Yesterday I had the wonderful fortune to be able to attend an Edcamp. It didn’t take much to convince me to go since it was held at the little elementary school in Yosemite Valley. Yes, THAT Yosemite, the one that also happens to be a national park, and one of the most beautiful places on this earth! It never takes much to get me to take the drive to Yosemite. But give me the chance to go there and hang out for a few hours with other educators who want to talk about how we can all get better at what we do, and I am in! Throw in an Instagram pre-session, and I don’t know how to stay away.

The edcamp model is  something fairly new to me. You do not have to sign up months in advance and walk a stack of paperwork through the school district system hoping it does not get misplaced. Once the paperwork is done you find yourself going through the program and figuring out the schedule for the event. Nor do you have to submit a proposal for a presentation for the conference to get a free admission. All you have to do is sign up for a ticket. They are free, and usually on Saturday (at least in my limited experience) so you don’t have any district paperwork! Can I get a woot for no district paperwork? You do have to sign up, because they often sell out! But that is not the best part. The best part is the way the sessions are scheduled.

When you check in at an edcamp you are given a pen and a piece of paper and asked “what do you want to learn about?” You write down a topic and it is placed on a schedule board. All of the different topics are clustered into logical groups and assigned rooms and times. Yesterday several people wrote that they wanted to learn more about Minecraft, so a Minecraft session was held during the first session in the multipurpose room. John Miller, @room162 on twitter, was on hand and is a passionate user of Minecraft in the classroom and attended the session to lend his expertise.  Other people had heard of “App Smashing” and wanted to learn more, so a session was held on that. A session called “Things That Suck” was a big draw, and a lot of fun. The great part is that the schedule is built that day, based on the needs and interests of those there that day, not months ahead of time! You get to learn about what you want to learn about.

**Set exercise 1:**
Decide whether each statement agrees with the Edcamp account. Answer yes or no for each and quote the words of the account that decide it.
(a) Edcamp tickets cost nothing.
(b) Session topics at an edcamp are set months before the event.
(c) The Minecraft session took place in the multipurpose room.
**Set exercise 2:** Pick up the Edcamp account from the point where it stops, writing in the same voice.

**Material supplied:**
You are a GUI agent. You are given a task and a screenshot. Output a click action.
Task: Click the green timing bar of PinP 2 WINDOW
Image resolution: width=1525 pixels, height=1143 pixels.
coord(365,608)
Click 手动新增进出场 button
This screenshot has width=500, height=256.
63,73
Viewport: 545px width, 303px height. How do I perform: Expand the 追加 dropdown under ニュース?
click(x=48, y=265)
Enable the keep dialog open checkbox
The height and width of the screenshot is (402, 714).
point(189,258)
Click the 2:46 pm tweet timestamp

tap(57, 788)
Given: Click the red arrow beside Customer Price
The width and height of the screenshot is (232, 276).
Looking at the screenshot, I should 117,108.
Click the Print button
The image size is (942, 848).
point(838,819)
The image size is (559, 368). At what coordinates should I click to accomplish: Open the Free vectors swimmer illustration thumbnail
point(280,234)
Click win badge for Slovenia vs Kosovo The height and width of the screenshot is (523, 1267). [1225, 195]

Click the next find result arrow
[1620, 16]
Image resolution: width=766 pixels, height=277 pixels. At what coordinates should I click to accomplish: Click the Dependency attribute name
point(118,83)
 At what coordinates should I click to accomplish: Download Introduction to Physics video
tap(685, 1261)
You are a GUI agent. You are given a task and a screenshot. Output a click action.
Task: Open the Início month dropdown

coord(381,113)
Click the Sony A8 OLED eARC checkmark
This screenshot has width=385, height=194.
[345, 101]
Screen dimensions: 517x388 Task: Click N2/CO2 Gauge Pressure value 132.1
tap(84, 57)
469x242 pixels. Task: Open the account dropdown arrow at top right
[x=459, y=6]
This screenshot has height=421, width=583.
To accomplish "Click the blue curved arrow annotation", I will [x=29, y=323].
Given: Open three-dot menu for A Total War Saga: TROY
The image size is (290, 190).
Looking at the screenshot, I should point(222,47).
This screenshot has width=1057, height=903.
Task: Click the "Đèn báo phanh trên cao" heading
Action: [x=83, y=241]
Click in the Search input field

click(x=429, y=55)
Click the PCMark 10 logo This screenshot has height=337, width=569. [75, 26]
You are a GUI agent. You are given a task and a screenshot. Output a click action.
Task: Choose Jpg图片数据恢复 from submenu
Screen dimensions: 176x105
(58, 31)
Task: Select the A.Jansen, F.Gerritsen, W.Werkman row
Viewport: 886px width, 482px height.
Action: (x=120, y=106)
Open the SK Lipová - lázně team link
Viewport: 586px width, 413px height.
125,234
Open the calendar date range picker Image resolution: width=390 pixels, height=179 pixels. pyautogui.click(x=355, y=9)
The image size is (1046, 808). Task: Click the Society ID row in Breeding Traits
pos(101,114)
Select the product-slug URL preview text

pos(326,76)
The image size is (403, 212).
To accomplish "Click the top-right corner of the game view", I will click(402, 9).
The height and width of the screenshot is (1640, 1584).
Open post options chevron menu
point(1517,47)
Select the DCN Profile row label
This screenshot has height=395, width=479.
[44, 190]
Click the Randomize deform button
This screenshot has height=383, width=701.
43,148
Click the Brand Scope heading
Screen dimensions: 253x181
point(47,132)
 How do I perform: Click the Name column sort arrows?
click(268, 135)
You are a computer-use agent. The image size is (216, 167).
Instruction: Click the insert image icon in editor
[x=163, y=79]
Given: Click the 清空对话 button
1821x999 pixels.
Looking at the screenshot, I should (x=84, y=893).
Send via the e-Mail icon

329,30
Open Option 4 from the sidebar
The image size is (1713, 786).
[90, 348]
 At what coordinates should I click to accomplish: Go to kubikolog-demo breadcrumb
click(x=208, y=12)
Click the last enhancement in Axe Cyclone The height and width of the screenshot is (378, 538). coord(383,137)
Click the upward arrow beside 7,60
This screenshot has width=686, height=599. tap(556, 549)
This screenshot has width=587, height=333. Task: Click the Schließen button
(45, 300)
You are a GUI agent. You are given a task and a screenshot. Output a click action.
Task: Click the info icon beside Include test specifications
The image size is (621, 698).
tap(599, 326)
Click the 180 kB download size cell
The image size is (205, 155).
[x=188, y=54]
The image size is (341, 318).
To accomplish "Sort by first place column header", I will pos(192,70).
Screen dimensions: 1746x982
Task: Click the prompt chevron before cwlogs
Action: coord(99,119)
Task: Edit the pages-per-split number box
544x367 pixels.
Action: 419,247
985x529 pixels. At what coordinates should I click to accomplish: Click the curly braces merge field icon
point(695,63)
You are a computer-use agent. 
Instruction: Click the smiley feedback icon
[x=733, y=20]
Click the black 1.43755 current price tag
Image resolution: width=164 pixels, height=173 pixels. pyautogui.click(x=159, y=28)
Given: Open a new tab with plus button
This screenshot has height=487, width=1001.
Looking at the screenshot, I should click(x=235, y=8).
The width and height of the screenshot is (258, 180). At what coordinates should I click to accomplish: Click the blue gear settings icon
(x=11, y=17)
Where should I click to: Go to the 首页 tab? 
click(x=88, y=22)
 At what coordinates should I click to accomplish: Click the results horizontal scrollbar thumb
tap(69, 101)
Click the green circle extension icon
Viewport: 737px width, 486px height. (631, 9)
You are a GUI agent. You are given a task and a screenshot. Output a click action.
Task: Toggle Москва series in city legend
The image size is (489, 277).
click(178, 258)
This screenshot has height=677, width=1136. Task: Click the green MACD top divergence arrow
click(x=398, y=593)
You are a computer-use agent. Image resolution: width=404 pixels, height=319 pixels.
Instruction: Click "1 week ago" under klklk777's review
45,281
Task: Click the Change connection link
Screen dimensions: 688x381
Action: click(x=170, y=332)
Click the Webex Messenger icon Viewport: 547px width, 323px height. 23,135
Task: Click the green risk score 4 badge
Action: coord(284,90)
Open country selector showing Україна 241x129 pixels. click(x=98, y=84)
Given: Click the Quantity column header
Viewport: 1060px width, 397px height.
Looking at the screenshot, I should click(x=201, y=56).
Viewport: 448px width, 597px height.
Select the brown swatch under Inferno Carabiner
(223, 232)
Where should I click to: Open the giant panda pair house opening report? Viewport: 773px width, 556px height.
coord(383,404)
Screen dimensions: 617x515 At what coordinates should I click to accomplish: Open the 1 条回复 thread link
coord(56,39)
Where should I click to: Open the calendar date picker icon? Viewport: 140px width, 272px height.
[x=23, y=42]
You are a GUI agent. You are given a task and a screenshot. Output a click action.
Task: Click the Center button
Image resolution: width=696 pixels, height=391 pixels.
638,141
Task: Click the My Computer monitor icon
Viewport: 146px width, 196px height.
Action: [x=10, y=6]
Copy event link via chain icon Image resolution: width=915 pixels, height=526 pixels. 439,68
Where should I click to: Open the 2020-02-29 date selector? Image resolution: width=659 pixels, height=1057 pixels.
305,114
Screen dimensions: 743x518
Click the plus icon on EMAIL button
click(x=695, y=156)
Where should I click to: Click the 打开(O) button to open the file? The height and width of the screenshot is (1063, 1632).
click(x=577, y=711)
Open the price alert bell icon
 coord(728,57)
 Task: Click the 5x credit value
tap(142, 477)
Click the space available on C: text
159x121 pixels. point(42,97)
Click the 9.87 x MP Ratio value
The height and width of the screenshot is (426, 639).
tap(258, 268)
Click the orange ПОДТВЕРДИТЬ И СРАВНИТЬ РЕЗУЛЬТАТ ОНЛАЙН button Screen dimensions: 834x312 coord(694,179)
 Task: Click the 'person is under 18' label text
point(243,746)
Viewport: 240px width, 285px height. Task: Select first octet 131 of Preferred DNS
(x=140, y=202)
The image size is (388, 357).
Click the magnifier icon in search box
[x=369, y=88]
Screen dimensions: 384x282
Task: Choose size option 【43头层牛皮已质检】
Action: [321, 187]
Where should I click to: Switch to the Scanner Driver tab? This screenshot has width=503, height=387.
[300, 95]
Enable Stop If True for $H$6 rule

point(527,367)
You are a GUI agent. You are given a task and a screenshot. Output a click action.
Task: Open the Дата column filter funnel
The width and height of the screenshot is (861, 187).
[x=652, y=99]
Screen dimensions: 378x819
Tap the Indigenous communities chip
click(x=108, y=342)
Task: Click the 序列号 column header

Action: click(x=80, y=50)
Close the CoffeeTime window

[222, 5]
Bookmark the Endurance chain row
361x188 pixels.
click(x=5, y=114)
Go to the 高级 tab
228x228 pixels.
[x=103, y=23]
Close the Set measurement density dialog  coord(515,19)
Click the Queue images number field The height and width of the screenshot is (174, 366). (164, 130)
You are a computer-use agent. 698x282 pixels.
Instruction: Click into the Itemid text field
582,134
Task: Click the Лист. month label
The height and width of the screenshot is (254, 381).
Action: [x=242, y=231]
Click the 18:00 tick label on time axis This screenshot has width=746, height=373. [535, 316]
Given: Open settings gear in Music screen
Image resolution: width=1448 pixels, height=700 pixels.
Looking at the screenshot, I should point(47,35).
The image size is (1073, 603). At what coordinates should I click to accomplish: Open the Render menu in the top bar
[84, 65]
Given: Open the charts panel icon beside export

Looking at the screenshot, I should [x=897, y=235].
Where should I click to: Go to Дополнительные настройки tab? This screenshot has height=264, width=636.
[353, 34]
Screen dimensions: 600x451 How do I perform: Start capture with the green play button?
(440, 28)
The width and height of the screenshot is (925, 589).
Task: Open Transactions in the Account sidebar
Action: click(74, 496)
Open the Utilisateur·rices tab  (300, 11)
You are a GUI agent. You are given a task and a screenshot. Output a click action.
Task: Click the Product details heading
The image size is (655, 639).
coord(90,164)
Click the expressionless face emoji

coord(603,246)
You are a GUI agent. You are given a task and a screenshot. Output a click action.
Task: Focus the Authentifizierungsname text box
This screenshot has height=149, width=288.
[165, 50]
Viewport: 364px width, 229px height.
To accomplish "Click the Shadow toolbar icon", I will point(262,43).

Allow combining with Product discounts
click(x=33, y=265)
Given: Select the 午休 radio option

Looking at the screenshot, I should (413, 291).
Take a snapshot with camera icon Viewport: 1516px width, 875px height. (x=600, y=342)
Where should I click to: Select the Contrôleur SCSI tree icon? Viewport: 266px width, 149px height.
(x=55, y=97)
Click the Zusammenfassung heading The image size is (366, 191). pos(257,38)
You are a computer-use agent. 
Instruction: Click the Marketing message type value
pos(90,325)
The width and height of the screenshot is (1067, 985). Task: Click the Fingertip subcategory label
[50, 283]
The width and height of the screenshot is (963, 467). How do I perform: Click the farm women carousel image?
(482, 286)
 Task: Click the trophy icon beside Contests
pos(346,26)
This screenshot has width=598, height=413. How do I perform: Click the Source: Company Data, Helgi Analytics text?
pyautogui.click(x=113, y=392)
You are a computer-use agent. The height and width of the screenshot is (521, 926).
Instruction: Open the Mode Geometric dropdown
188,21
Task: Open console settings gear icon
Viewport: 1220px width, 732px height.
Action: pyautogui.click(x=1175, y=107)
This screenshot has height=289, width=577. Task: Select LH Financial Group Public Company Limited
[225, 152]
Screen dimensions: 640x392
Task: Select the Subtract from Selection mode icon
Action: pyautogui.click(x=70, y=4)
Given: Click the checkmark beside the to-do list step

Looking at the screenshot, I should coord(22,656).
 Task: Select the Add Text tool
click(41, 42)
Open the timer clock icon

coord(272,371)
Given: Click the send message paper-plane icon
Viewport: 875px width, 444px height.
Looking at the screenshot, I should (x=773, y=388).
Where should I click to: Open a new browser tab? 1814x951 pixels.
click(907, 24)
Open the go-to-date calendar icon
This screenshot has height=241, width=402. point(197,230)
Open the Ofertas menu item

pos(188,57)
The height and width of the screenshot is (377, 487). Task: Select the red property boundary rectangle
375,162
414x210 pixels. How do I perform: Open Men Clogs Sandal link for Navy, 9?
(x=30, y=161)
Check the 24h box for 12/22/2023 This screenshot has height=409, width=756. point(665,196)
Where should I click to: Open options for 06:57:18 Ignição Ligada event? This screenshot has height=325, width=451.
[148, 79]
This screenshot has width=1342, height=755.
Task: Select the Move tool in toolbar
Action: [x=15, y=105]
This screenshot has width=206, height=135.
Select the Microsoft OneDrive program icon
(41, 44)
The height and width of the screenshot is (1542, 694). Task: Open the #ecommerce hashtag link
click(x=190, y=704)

**Exercise output 1:**
(a) Yes: "They are free"
(b) No: "the schedule is built that day, based on the needs and interests of those there that day, not months ahead of time!"
(c) Yes: "a Minecraft session was held during the first session in the multipurpose room"

**Exercise output 2:**
I really wanted to learn, as Jon Corippo says, to “Avoid the Suck.” (Jon is on twitter @jcorippo) The suck is that time in the middle of an assigned project when the enthusiasm has waned, but the work isn’t done. Jon says when the teacher says “I am going to give you lots of time for this project” students hear “I don’t have to start this for a long time!” There was a session about avoiding the suck. I don’t think I found a silver bullet on this topic, but I am thinking about it a little differently.

Because I often present at conferences to “pay my way” I am often stressed out going in. I am worried about my presentation; have I prepped enough, am I going to have network issues, what if no one comes… Traditional conferences are all about sage on the stage. If you know me and my classroom style it is anything BUT sage on the stage. I don’t do direct instruction well or often. I do not like being the expert in the front. At an edcamp there is no sage on the stage, just a group of people talking about a topic they are all interested in, and that, in my book, is great professional development.

From here on out, if there is an edcamp in driving distance, I am in!